Heading into the talks late last year, the city's left wing wasn't happy that Murray had knocked out incumbent Mayor Mike McGinn. UFCW, one of the city's hard left unions, compared to the more mainstream Service Employees International 775, had endorsed McGinn. And they'd given McGinn $50,000 during the campaign to boot. 

It was a big deal that the McGinn fans at UFCW were even on Murrya's committee in the first place; we noted this when Murray first convened the committee last December, writing that socialist city council member Kshama "Sawant may have been the special guest Murray's team was boasting about after the press conference, but for our money, having die-hard McGinn supporters like UFCW, which backed McGinn largely because of the living wage issue, says the most about Murray's encouraging rollout today."
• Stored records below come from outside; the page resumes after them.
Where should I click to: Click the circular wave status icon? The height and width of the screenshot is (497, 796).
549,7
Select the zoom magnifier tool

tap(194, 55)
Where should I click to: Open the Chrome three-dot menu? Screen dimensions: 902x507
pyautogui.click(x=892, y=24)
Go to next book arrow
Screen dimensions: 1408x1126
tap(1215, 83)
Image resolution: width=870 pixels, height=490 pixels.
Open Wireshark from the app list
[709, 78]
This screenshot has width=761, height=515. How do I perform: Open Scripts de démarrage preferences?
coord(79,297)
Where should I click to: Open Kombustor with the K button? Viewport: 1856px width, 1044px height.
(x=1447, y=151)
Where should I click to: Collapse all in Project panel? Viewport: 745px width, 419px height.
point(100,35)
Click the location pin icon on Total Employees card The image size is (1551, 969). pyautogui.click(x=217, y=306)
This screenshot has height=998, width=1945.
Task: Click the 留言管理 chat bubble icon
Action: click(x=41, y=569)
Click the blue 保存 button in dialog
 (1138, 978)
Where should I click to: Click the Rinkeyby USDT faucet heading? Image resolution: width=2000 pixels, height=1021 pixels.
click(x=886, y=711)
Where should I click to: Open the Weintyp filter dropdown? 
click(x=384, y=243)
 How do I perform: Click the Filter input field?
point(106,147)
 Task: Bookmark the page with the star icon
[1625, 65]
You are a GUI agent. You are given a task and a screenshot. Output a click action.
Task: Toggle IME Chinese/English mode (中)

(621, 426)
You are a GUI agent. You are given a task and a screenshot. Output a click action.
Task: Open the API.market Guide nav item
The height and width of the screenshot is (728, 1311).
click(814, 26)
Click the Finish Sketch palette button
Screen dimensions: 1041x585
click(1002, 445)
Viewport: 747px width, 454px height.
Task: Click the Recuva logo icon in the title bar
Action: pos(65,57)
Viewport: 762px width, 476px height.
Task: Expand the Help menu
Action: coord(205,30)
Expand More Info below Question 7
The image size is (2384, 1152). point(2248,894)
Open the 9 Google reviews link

So, it amounted to nothing short of an existential win for Murray during the precarious talks to get UFCW to sign off on the deal itself, which he did by taking tips out of the base wage and eventually phasing out tips in total compensation altogether. 

Having the UFCW on board pulled the rug out from under Sawant’s 15Now initiative threat. Without potential financial backing from the likes of UFCW, Sawant had nowhere to turn. SEIU 775 leader David Rolf was co-chairing the committee. Moreover, Rolf's union had endorsed Murray; he was too invested in a compromised win to peel off with Sawant.

Financial resources are definitely an important aspect of activism and how much, how long, and how well the movement is able to fight for itself does come down to the number of people who are willing to put in their time, and financial resources. 

There was a lot of play-by-play drama to cover in my Met piece, so the subtle, but important, UFCW turn got more of, well, a subtle aside (in parens even). 

After explaining the tip compromise (which will temporarily count tips as part of the total compensation that counts toward  the $15 minimum wage), I wrote:

"'You’re not able to count tips against the minimum wage,' explains IIAC member United Food and Commercial Workers policy director Sarah Cherin, 'And that was critical.' (Cherin’s buy-in was also critical, and an existential win for IIAC; without financial backing from a hard-left union like Cherin’s UFCW, Sawant would no longer have anywhere to turn in her ongoing fight against a compromised plan.)"

I interviewed Sawant about this interpretation, asking her how significant it was for her when UFCW got on board with the compromise. But her answer got left on the cutting room floor during the editing process.

Here's what she had told me:

Financial resources are definitely an important aspect of activism and how much, how long, and how well the movement is able to fight for itself does come down to the number of people who are willing to put in their time, and financial resources.

But I wouldn’t look at it in that way, because that sort of misses some of the other important points to this whole story. The strategy has not been to be dogmatic or rigid about what tactics we would use. Tactics have been flexible. We have been extremely principled about how we fought for things, but at the same time we understand that it is important for the movement to claim whatever gains are possible at a given moment, and use that energy to continue to build future movements, whether it’s on fifteen dollars an hour, whether it’s on other electoral campaigns, or it’s on transit or on housing justice or whatever.

Would it have made sense to go ahead with the charter amendment or an initiative? I think that’s a question of what is the consciousness of the vast majority of workers in Seattle who have said very clearly they support fifteen dollars an hour. But in their eyes, is this a huge victory? Absolutely. What does that mean in terms of how many people fight for even more right now? That’s a real question that needs to be asked. And when 15Now asked that question, when activists were asking that question to themselves, the most clear decision coming out of that was we need to claim this as a victory and move on to other victories.

I think the most important conclusion to be drawn is that after what we’ve been able to accomplish here, the momentum is very much on the side of working people. It’s been a sea change, just globally it has had a huge impact. I know that it’s made the front page news of newspapers all over the world. We’re also showing that this is nothing unique to Seattle. We can win this everywhere. But it is important that Seattle went first. The movement in Seattle took the heat from big business, but by succeeding we have shown that there is an open door, we can knock it open completely, and we’re shown that the movement, if it builds anywhere else, it has to be principled and it has to have a sense of responsibility to get it right.